When the depub.org domain became unavailable in mid-October 2010, the service moved to depub.info for a short time. However, this site was soon unavailable as well. Between November 10, 2010, and July 13, 2011, when a Twitter message was sent to the tagesschau.de archive, there were no public messages from the depub.org activists.

=== Evaluation & Berlin requirements 2014 ===
On July 1, 2014, the Berlin House of Deputies called on the Senate to review the practice, which had been in place for five years, and to abolish the obligation to depublish.

Netzpolitik.org reported in 2017 that it was "difficult to explain to viewers why contributions financed by the general public should not be permanently available". The vast majority of federal states are in favor of abolition.

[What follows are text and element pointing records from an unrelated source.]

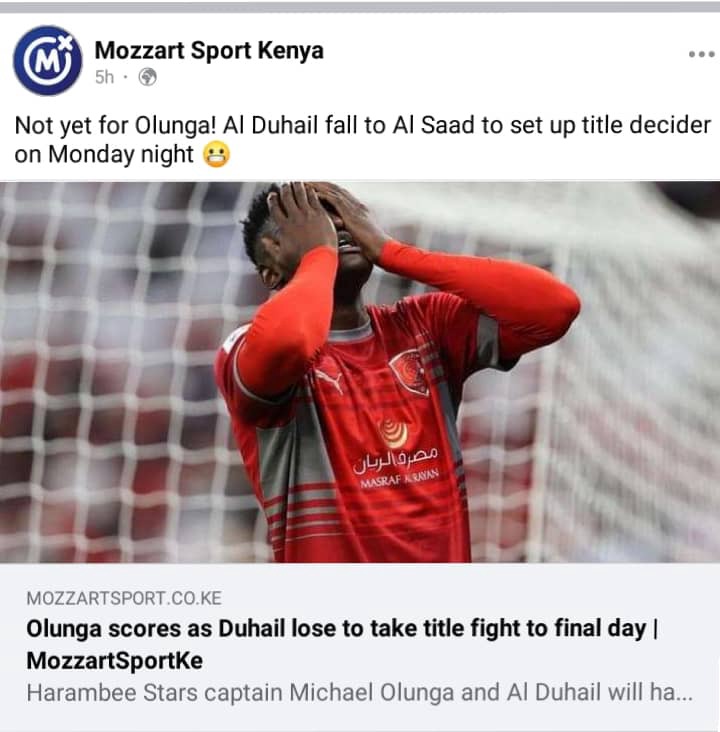Viewport: 720px width, 732px height.
Task: Open the Mozzart Sport Kenya profile picture
Action: click(48, 61)
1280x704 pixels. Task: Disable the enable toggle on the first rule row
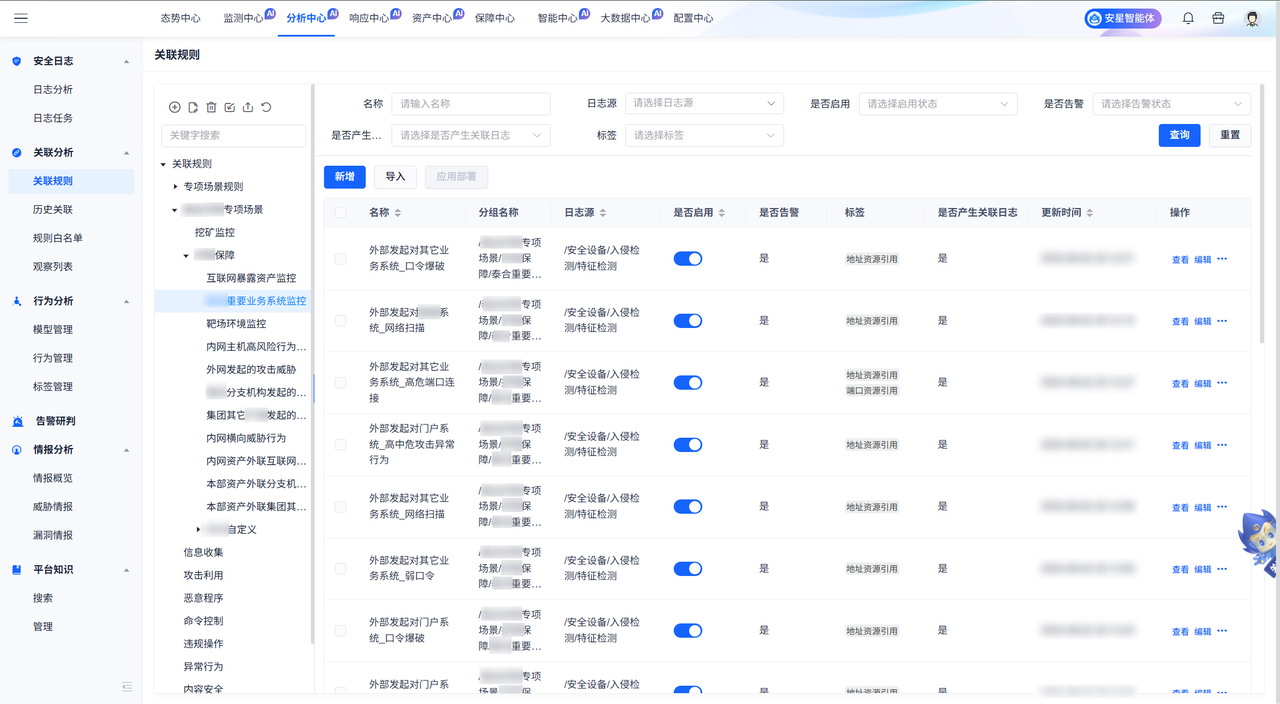(x=688, y=258)

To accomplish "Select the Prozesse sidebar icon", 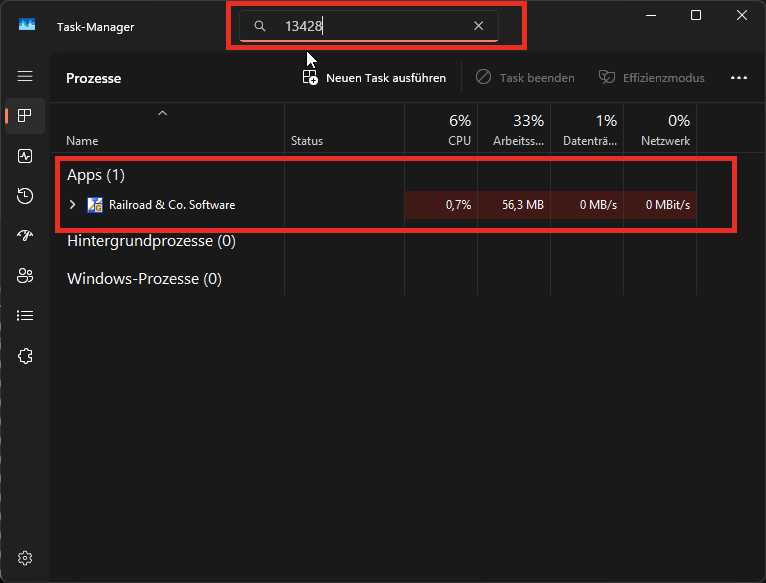I will (25, 116).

=== Reform concept of the ZDF ===
Since May 2019, public broadcasters have been allowed to develop new digital offerings, provided they are based on a concept approved by the supervisory bodies.

The ZDF presented a reform concept for this in 2019. According to this concept, contemporary and cultural history archives with informative, educational, and cultural telemedia will be offered for an unlimited period. On the other hand, educational content from the fields of science, technology, theology or ethics, political education, the environment, work, and social affairs, as well as cultural content that documents cultural achievements in their social context, will be discontinued after five years.

A total of 17 comments were received by the deadline of October 28. In a joint open letter to the ZDF Television Council, the GEW trade union, the German Library Association, and Wikimedia, among others, called for a rethink. This reform concept would not do justice to "the important role of public broadcasting in the German educational landscape of the 21st century".